__Your instructions__: Only the lines from the one containing "Instruction: Decrease sync" through the end of the data are wanted, reproduced exactly and without pictures.

[Collected data entries]
========

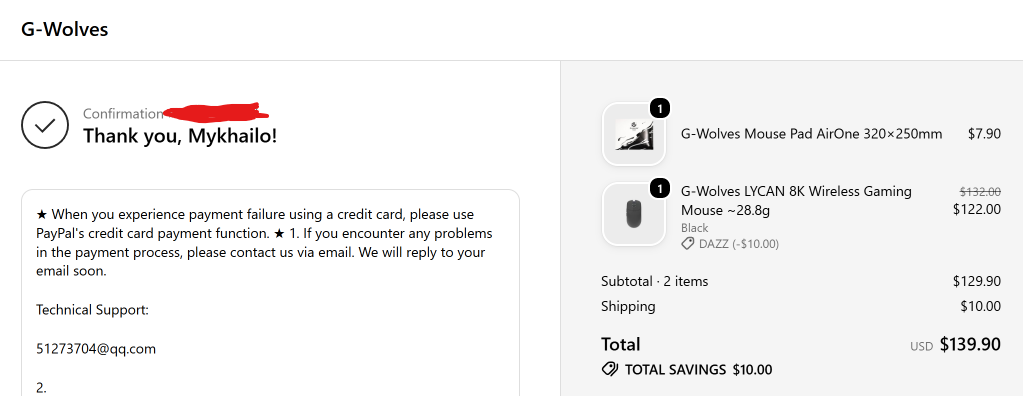The width and height of the screenshot is (1023, 396).
Task: Click the Subtotal 2 items label
Action: point(654,281)
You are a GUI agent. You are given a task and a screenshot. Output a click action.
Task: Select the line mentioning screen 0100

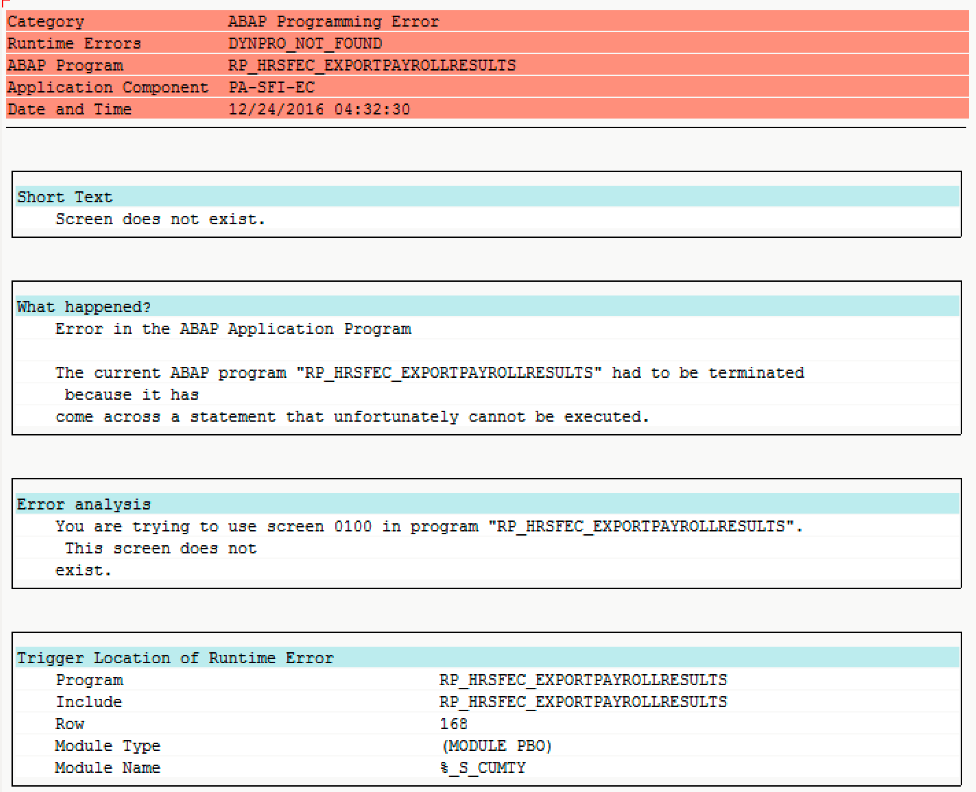pos(429,526)
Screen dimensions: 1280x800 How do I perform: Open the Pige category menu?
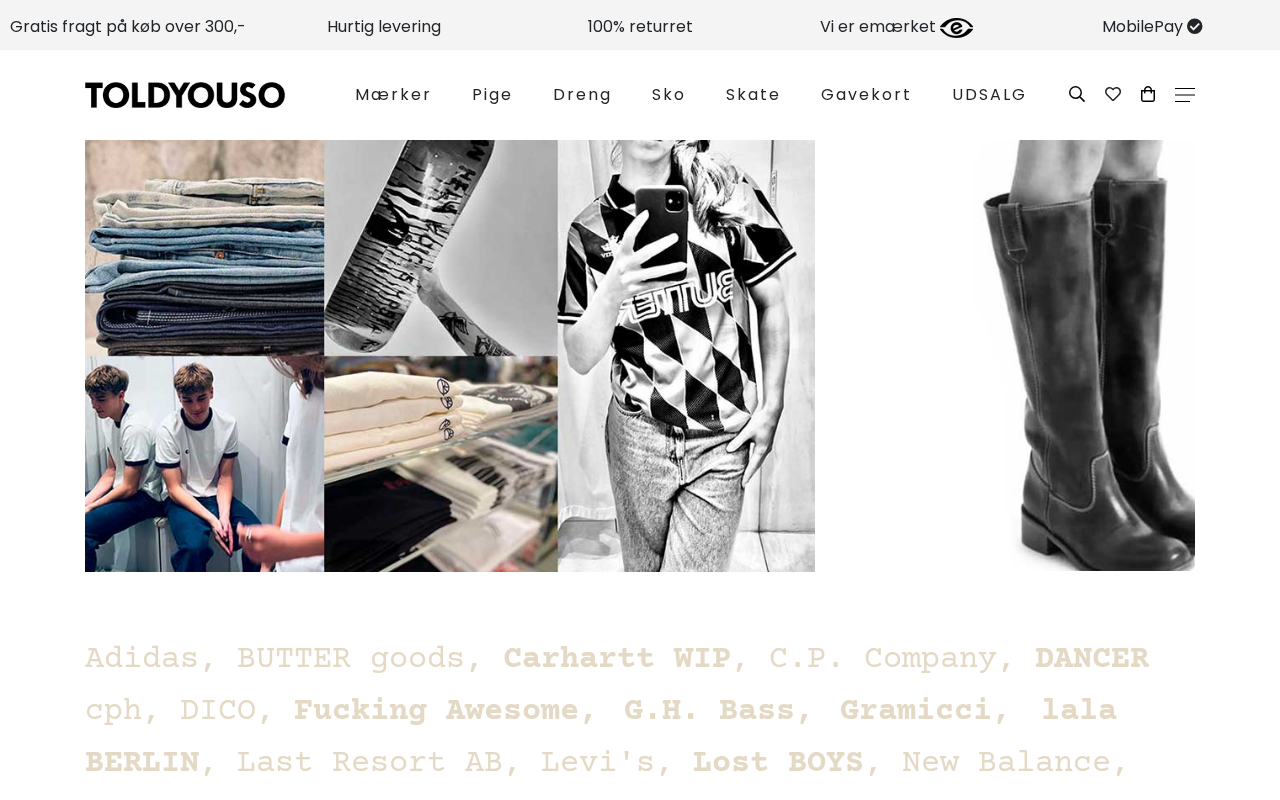pyautogui.click(x=492, y=94)
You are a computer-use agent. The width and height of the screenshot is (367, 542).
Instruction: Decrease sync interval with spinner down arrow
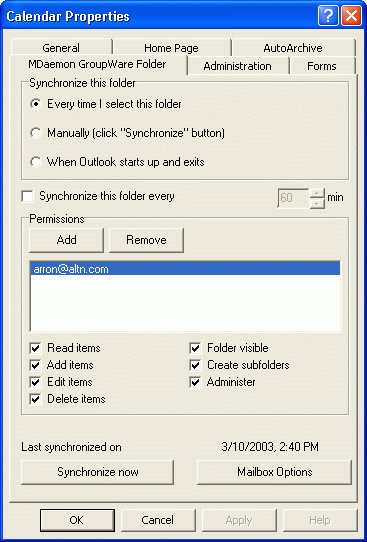[x=318, y=204]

========

__Output of the exercise__:
Instruction: Decrease sync interval with spinner down arrow
[x=318, y=204]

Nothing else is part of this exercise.